My requirement is: I have a file named "sample.json" under a directory "input", I have my java file named "JsonRead.java" under a directory "testcase". So, the entire folder structure will be like untitled/splunkAutomation/src and under this I have folders input, testcase.
once after you compile your program, you can see a input file copy named "sample.json" under a folder named "out/production/yourparentfolderabovesrc/input" and class file named "JsonRead.class" under a folder named "out/production/yourparentfolderabovesrc/testcase". So, during run time, Java will actually refer these files and NOT our actual .java file under "src".

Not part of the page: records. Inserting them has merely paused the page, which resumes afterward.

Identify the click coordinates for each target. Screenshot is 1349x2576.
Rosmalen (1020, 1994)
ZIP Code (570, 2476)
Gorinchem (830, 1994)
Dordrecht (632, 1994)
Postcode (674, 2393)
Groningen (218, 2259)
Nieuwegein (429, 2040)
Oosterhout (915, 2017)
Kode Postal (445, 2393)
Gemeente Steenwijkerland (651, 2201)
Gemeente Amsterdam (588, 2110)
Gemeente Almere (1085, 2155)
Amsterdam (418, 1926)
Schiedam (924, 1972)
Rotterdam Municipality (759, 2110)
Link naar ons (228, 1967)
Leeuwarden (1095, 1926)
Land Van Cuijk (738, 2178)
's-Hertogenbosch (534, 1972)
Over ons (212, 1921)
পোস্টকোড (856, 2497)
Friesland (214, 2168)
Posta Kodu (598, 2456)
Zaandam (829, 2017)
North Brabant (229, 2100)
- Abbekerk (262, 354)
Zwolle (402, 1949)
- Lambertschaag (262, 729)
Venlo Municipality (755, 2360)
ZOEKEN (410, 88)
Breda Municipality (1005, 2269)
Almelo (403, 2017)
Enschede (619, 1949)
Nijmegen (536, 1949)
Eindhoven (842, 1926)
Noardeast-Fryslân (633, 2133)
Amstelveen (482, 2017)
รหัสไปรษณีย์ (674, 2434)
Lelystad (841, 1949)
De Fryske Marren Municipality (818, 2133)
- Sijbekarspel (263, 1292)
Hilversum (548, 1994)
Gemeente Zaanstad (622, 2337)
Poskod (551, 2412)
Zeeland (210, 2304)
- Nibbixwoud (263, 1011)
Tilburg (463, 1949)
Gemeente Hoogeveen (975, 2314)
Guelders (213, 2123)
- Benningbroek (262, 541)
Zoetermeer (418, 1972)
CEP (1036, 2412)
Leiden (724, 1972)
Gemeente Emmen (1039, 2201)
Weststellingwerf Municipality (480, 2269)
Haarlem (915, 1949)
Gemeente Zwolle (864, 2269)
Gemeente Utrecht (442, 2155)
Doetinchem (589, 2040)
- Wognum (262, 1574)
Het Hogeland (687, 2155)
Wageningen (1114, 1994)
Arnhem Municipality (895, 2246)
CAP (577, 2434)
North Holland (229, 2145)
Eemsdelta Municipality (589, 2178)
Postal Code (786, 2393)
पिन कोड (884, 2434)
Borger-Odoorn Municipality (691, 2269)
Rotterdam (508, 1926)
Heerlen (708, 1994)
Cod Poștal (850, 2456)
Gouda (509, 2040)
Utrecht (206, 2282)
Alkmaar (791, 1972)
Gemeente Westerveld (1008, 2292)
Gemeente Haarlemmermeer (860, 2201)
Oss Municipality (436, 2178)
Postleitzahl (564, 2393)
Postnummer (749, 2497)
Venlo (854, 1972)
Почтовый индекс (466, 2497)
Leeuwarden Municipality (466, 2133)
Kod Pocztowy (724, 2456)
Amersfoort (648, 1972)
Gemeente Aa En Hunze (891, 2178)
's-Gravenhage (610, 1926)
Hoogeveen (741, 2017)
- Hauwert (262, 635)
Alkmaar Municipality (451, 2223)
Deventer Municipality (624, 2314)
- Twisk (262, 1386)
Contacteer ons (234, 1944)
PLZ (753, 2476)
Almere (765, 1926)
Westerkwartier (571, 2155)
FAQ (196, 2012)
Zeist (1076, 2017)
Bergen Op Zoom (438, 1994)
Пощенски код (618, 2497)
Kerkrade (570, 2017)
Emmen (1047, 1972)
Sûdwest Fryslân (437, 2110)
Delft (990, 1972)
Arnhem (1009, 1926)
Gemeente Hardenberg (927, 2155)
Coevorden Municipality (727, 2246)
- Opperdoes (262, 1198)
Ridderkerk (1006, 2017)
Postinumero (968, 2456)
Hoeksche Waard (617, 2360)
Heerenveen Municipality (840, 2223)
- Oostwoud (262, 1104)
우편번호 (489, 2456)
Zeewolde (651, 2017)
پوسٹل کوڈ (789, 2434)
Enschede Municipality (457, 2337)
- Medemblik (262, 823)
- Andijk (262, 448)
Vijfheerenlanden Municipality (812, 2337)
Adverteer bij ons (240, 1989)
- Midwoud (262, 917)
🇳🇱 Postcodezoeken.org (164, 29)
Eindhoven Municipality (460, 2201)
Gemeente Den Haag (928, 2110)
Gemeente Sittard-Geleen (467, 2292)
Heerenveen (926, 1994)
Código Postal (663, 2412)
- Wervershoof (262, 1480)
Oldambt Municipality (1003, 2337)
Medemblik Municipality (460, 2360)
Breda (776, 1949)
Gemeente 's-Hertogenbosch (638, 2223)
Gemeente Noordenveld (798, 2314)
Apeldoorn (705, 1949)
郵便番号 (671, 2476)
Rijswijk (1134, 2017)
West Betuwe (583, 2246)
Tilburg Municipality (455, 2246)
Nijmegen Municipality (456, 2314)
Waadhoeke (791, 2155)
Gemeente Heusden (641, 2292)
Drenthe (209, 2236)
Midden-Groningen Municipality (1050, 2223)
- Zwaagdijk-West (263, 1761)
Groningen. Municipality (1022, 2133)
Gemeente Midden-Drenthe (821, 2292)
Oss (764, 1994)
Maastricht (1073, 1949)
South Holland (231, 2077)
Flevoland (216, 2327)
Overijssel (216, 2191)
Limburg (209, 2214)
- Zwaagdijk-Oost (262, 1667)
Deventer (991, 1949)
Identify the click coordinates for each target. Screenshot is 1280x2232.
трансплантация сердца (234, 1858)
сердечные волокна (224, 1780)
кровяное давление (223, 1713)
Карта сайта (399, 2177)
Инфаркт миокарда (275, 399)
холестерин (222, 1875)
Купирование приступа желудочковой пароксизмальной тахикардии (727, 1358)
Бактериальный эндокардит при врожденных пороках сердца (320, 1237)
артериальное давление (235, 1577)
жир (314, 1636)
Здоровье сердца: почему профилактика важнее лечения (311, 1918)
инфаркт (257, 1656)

So, my JsonRead.java looked like this,
package testcase;
import java.io.*;
import org.json.simple.JSONObject;
public class JsonRead{
public static void main(String[] args){
java.net.URL fileURL=JsonRead.class.getClass().getResource("/input/sample.json");
System.out.println("fileURL: "+fileURL);
File f = new File(fileURL.toURI());
System.out.println("fileIs: "+f);
}
}
This will give you the output like,
fileURL: file:/C:/Users/asanthal/untitled/out/production/splunkAutomation/input/sample.json
fileIs: C:\Users\asanthal\untitled\out\production\splunkAutomation\input\sample.json
It worked for me. I was saving all my classes on a folder but I needed to read an input file from the parent directory of my classes folder. This did the job.
String FileName = "Example.txt";
File parentDir = new File(".."); // New file (parent file ..)
File newFile = new File(parentDir,fileName); //open the file